Background
Johann Boltzius was born on December 15, 1703, in Forst, Brandenburg, Germany, the son of Eva Rosina Muller and Martin Boltzius.
Johann Boltzius was born on December 15, 1703, in Forst, Brandenburg, Germany, the son of Eva Rosina Muller and Martin Boltzius.
Johann Boltzius studied at the University of Halle, and was imbued with the Pietism that emanated from this institution.
Johann Boltzius was twenty-nine years old and held the post of inspector-vicar in the Latin School connected with the Lutheran Orphanage at Halle, Germany, when he was called as pastor of a company of about one hundred Salzburgers who had agreed to emigrate to the English colony of Georgia. He accepted the call, was ordained at Wernigerode November 11, 1733, and proceeded to Amsterdam, where his congregation was ready to embark. With him went Israel Christian Gronau, a teacher in the School, who was ordained at the same time. The emigrants landed at Savannah on March 12, 1734, and were welcomed with a salute of cannon and a gala dinner. Gen. Oglethorpe himself helped to select a site for their town of Ebenezer.
His charges were among the thousands of Protestants who had been driven from the archiepiscopal duchy of Salzburg because of their religion. They were simple folk, pious, industrious, uneducated, impoverished by confiscation and exile, and bewildered by their situation on the Georgia frontier. In spite of an excessively high death rate, the handicap of having to move their town in 1736 to a more wholesome locality, and the hardships incident to pioneer life, the Salzburgers ultimately attained a mild prosperity and were noted for their neatness, order, and industry. The religious life, after the manner of the Pietists, was cultivated assiduously, and perhaps to excess. There was no crime. Differences were settled by a committee of arbitration appointed by the chief pastor. As money was scarce tokens signed by Boltzius took the place of small coins and passed at their face value.

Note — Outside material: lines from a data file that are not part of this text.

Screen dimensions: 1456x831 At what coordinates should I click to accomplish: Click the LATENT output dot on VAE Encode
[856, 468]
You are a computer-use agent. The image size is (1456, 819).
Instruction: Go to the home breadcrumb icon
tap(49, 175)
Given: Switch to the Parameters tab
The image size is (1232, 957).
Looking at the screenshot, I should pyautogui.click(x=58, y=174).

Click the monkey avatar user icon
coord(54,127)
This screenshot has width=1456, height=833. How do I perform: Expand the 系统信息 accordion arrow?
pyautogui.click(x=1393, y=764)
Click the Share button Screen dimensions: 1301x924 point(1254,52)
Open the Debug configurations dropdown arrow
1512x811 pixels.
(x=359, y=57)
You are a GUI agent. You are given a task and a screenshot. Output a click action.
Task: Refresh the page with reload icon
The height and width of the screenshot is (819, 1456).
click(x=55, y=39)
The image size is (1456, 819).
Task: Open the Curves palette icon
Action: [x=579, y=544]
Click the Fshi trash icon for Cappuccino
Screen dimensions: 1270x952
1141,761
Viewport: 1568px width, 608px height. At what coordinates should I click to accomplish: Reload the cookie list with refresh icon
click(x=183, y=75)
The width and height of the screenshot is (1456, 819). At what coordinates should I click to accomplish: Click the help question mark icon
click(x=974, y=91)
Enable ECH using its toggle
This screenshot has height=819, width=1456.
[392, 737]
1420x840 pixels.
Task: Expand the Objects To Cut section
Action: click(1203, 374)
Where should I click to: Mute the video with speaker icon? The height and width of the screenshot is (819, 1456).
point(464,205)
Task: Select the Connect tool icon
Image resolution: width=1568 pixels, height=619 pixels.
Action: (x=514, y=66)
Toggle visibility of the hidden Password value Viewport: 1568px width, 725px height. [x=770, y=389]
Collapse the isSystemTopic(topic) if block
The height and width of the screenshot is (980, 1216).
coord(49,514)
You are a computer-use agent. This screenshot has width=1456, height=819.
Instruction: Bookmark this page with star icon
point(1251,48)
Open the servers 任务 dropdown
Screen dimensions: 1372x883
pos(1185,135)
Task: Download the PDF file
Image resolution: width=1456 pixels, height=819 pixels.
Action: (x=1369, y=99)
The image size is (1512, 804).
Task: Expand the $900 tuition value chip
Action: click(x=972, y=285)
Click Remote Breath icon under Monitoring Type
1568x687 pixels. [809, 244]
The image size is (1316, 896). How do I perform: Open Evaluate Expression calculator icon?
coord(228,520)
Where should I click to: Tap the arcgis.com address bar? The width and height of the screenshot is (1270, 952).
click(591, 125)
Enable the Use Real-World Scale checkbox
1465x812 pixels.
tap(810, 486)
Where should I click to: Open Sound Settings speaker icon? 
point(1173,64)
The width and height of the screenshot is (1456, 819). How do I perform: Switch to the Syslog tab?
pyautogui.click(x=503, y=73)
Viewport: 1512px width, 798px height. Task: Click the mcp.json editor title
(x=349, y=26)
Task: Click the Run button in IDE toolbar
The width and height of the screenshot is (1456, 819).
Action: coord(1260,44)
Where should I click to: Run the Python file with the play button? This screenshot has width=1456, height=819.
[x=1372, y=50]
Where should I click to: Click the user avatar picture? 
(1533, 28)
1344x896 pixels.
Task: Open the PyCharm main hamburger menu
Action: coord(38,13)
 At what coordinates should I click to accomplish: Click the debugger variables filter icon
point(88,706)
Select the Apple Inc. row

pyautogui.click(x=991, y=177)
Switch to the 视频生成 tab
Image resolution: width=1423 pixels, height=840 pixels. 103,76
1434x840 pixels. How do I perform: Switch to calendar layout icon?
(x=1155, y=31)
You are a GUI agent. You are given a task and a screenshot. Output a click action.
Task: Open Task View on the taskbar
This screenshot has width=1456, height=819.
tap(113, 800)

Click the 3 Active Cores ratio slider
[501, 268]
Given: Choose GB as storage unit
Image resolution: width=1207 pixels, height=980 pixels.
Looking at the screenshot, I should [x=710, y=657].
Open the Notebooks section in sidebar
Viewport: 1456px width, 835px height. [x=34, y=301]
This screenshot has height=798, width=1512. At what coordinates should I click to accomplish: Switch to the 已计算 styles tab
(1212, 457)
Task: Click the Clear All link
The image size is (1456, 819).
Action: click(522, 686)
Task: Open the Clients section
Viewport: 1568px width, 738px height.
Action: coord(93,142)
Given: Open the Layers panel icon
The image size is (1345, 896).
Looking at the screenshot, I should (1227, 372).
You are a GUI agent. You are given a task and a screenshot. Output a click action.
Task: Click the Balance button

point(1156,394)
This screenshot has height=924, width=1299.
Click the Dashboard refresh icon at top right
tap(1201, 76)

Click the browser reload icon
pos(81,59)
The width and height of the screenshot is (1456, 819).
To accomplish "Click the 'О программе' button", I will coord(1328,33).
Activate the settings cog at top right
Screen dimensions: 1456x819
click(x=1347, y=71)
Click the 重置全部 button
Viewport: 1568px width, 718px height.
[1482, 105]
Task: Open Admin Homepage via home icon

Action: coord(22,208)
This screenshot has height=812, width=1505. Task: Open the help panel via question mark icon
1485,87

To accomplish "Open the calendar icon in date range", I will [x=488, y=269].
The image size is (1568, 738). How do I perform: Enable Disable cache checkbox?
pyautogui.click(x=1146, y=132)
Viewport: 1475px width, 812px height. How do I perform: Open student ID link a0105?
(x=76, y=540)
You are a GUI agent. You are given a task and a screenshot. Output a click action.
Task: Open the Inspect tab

In 1737 John Wesley, on his visit to Georgia, became Boltzius' friend. Wesley, however, because of his High Church principles, refused to admit Boltzius to the Lord's Supper, and years later set down in his journal the appropriate comment on his own folly. Another visitor was George Whitefield, who took the Ebenezer orphanage as a model for his own, and was generous in his gifts of money, ironware, and church bells. In October 1742 Henry Melchior Muhlenberg, on his way to Pennsylvania, visited Boltzius, who accompanied him as far as Charleston, where, mindful of his frail wife and two sick daughters, he turned back. A son Boltzius sent home to Halle to be educated. To the Rev. Samuel Urlsperger of Augsburg, who collected the funds out of which the salaries of the ministers were paid, he wrote voluminous reports on all phases of the colony's life. In his last years he was ill a great deal, but he had able assistants in Hermann Heinrich Lemke and Christian Rabenhorst. After much suffering patiently borne he finally succumbed to dropsy.
Boltzius was a member of the Lutheran Church.